San Francisco Mayor Ed Lee and National Center for Lesbian Rights executive director Kate Kendell expressed their enthusiasm to be in San Francisco Friday where gay rights leaders such as Harvey Milk laid the path to today’s victory.

Kendell said that with this ruling “the ground has shifted” and that “justice and love won Friday.”

“Much of what we won Friday started here,” Kendell said, acknowledging the sacrifices made and the shame and indignity that so many people have endured prior to this decision.

Leno said he experienced firsthand the indignity when he came out as an openly gay man in 1969, at a time when many people still thought of homosexuality as a mental illness and laws were unapologetically anti-homosexual.

“We did it,” Leno said, adding, “FridaySan Francisco’s values become America’s values.”

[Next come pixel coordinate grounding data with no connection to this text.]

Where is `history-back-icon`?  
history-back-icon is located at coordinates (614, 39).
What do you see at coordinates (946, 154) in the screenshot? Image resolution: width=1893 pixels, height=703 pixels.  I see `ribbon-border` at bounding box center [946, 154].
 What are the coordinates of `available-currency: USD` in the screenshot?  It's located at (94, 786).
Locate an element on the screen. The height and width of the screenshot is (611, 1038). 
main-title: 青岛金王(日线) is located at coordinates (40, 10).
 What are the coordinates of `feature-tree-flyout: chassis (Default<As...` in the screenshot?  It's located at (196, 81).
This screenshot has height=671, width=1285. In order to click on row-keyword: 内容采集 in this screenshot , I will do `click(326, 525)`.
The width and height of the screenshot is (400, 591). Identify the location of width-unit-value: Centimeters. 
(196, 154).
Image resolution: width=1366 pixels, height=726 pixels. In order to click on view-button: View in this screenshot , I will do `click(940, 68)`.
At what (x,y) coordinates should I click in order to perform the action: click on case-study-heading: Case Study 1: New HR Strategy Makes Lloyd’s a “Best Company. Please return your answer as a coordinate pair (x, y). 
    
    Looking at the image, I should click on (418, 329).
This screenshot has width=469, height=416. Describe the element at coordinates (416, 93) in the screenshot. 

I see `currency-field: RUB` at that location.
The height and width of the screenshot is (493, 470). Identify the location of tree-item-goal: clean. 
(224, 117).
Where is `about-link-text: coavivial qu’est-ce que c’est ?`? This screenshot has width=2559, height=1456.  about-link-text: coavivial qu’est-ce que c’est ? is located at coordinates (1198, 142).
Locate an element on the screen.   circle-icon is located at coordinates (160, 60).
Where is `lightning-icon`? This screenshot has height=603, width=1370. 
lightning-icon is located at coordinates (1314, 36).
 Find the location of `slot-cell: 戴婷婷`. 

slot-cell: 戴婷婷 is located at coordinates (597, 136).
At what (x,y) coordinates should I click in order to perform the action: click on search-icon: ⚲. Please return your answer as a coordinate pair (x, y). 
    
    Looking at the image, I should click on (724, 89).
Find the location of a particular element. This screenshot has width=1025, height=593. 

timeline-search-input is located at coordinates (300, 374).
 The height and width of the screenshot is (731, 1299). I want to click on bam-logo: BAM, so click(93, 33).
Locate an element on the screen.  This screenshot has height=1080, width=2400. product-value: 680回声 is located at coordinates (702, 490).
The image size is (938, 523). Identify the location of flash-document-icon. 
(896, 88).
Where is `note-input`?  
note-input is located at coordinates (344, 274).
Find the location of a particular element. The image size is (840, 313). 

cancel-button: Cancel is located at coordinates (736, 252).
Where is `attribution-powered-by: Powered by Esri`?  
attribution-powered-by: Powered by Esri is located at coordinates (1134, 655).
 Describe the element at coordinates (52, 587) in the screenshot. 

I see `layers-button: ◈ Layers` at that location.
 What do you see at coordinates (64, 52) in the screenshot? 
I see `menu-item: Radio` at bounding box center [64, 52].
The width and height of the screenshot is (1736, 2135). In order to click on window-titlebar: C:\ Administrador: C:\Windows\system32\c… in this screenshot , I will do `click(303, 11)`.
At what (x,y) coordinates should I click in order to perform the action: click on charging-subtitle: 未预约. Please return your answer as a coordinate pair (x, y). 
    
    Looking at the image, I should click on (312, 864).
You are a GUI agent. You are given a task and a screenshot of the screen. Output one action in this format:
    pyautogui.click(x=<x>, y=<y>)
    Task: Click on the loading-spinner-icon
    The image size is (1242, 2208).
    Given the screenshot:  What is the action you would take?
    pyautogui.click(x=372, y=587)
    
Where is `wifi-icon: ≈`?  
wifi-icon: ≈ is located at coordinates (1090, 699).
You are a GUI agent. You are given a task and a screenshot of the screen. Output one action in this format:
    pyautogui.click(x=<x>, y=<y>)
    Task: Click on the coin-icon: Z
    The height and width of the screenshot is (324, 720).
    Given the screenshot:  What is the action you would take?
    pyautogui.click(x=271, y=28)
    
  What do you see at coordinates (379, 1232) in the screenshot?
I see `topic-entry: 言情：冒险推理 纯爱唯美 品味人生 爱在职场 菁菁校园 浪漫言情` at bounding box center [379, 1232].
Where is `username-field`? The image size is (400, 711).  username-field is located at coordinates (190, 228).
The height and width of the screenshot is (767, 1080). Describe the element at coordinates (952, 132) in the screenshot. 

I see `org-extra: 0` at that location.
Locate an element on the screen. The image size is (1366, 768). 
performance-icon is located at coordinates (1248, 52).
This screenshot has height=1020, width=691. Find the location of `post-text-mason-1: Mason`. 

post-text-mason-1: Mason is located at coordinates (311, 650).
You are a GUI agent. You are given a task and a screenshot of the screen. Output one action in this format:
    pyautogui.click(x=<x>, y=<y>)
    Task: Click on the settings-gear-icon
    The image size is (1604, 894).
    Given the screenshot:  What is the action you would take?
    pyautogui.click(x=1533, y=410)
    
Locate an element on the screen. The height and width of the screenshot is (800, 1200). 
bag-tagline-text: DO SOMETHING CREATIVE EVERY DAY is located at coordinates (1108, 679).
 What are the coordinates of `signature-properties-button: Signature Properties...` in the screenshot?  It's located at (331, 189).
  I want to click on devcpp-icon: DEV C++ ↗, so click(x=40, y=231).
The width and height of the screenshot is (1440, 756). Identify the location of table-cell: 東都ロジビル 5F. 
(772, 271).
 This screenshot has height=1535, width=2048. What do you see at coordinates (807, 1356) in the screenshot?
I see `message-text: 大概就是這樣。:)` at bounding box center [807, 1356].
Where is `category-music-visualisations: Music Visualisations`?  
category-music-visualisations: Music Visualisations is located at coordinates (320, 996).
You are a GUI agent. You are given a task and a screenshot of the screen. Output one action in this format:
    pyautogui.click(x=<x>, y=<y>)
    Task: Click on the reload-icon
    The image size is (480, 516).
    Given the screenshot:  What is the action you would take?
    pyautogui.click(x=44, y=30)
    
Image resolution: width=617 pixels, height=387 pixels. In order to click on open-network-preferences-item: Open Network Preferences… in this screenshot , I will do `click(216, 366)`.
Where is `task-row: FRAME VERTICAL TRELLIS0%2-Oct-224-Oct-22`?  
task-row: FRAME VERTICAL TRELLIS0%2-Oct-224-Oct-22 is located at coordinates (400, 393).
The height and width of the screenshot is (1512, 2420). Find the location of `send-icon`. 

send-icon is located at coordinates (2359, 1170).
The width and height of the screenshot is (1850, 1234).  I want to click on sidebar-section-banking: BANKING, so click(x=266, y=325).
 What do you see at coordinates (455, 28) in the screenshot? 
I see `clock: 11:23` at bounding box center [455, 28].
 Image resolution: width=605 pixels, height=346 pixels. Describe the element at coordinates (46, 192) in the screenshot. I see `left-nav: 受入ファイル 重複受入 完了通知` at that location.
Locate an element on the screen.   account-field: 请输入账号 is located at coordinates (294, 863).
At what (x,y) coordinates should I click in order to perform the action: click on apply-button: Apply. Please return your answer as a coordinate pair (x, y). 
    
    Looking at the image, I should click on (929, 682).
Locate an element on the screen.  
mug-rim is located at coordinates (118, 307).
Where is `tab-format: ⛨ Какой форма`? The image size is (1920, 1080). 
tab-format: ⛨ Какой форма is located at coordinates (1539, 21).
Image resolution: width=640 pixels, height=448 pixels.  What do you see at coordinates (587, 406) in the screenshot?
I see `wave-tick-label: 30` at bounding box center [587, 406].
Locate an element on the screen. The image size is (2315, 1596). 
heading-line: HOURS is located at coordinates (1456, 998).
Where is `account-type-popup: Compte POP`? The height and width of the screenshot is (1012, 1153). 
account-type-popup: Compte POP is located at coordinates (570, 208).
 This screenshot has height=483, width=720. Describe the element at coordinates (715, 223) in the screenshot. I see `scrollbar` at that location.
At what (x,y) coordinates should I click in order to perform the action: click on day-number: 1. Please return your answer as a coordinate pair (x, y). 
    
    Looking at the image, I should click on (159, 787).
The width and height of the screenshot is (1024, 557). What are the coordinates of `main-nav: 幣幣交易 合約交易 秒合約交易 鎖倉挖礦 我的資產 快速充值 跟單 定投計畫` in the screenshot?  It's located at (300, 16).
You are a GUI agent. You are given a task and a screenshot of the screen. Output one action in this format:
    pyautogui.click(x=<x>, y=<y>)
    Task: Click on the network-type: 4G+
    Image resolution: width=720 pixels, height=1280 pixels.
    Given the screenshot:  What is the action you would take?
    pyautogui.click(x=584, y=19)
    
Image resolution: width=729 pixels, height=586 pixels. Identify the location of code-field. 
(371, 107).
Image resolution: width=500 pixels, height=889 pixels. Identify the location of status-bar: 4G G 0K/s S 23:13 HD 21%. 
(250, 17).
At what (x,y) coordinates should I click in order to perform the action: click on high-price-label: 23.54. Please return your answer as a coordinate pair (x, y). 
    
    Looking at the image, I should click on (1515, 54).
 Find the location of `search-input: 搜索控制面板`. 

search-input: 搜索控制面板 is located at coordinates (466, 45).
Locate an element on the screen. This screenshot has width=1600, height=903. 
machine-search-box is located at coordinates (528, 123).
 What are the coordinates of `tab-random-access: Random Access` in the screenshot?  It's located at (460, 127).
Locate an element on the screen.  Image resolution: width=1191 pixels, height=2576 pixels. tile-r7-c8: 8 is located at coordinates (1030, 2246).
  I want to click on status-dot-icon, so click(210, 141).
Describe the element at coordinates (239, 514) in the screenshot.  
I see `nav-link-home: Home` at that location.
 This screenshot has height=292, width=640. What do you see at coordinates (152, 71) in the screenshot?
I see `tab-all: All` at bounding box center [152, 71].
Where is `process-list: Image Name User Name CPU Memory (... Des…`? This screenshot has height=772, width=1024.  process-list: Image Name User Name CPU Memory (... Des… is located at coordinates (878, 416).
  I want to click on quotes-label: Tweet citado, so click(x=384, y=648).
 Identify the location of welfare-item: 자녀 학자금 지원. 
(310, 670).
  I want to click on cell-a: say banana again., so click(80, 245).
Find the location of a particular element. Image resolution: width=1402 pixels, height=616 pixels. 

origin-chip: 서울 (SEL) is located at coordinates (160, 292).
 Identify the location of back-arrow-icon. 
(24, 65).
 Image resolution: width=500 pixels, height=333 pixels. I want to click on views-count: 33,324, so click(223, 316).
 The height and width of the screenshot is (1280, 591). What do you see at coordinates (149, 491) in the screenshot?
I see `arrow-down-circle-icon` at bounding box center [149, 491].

Newsom, a former San Francisco Mayor who gained national attention in 2004 when he directed the San Francisco city-county clerk to issue marriage licenses to gay couples in violation of state law, was among the most celebrated public figures at the celebration Friday.

Newsom thanked the gay community for relentlessly standing up for what they believed in and thanked all those who stood with him in the fight for gay marriage.

“It’s a day of affirmation,” Newsom said, urging everyone assembled to remember this day when they feel cynical in the future.

“Don’t ever despair, don’t ever give up,” Newsom said, evoking strong emotions in the crowd.

Newsom said Friday is a reminder that in San Francisco and across the nation, “We celebrate, we don’t tolerate, our diversity.”

He said this ruling is a reminder that human beings care deeply and that it is a human right to love whomever we choose.

“The best is yet to come in this country,” Newsom said, expressing his own excitement to raise his children in a country where all citizens can marry with dignity.